Un quatrième domaine regroupe tout ce qui concerne l’énergie et la durabilité. La question de savoir comment les entreprises peuvent gérer leurs activités en ménageant les ressources et apporter leur contribution devient toujours plus importante.

Et last but not least: l’artisanat classique. Des métiers comme menuisier ou électricien restent pertinents, mais évoluent eux aussi. Comme évoqué en introduction, ces groupes de métiers travaillent eux aussi nettement plus avec des outils numériques et de nouvelles technologies qu’auparavant.

Quel rôle joueront à l’avenir les compétences techniques classiques – les fameux hard skills – par rapport aux compétences transversales, les soft skills? Comment leur interaction évolue-t-elle?

Les hard skills resteront sans aucun doute importants. Je ne voudrais par exemple pas être soigné par une médecin qui a certes de bons soft skills, mais qui ne sait pas comment traiter correctement différentes blessures. Le savoir technique demeure donc essentiel.

L’importance des soft skills va continuer de croître. En font partie la communication, l’esprit critique ou encore la capacité à se diriger soi-même. Car le monde professionnel va devenir plus complexe. Nous accomplissons aujourd’hui bien plus de tâches en moins de temps et sommes exposés à nettement plus d’influences qu’auparavant. Alors qu’autrefois une journée de travail était clairement structurée, nous sommes aujourd’hui constamment soumis à des stimulations et à des informations diverses.

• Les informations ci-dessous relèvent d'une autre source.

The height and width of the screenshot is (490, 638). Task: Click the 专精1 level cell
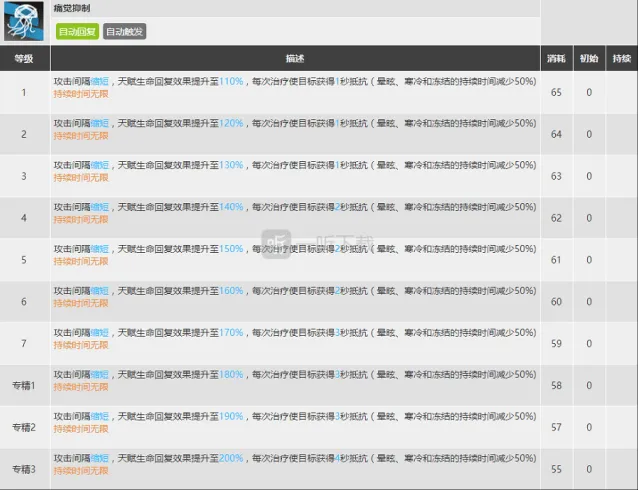23,385
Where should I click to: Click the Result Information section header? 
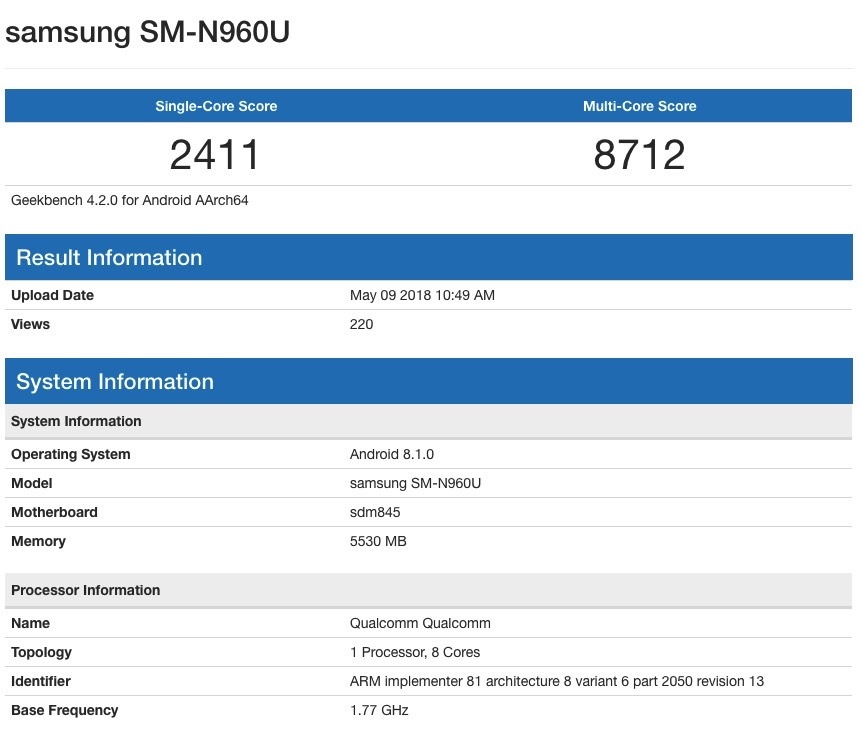pos(107,257)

Cette surcharge permanente de stimuli exige un haut niveau de résilience pour pouvoir simplement bien travailler. C’est précisément là que les soft skills jouent un rôle déterminant.

Je le résumerais donc ainsi: les hard skills donnent de la profondeur, les soft skills donnent de l’impact. C’est la combinaison des deux qui est déterminante.

Si vous pouviez, pour terminer, transmettre aux parents une recommandation centrale: quel est l’élément le plus important pour préparer au mieux les enfants au monde du travail de demain?

Je reviendrais ici une nouvelle fois sur l’ouverture au changement. Les parents devraient préparer leurs enfants à l’idée que tout évoluera toujours en permanence.

Concrètement, cela signifie: encourager la curiosité, renforcer la confiance en soi et, surtout, développer le plaisir d’apprendre est, à mes yeux, central, car ce n’est qu’alors que naît la volonté de créer du nouveau, d’expérimenter et de s’ouvrir aux changements. C’est de cette ouverture que naissent aussi de nouvelles idées et possibilités.

Dans ce contexte, l’acquisition d’une compréhension de la technologie a son importance. Il ne s’agit pas pour autant d’équiper les enfants le plus tôt possible d’appareils numériques. Les parents devraient plutôt accompagner activement leurs enfants – c’est-à-dire essayer de nouveaux outils avec eux, par exemple créer des histoires ou des images à l’aide de l’IA, puis échanger sur ce qui fonctionne, ce qui plaît et ce qui ne plaît pas. Ce dialogue commun me paraît extrêmement important. La technologie n’est pas un substitut à l’éducation, mais un moyen pour l’avenir.

Portrait

Frederik Thomas est Chief Technology Officer et enseignant en transformation numérique et leadership dans différentes hautes écoles de Suisse.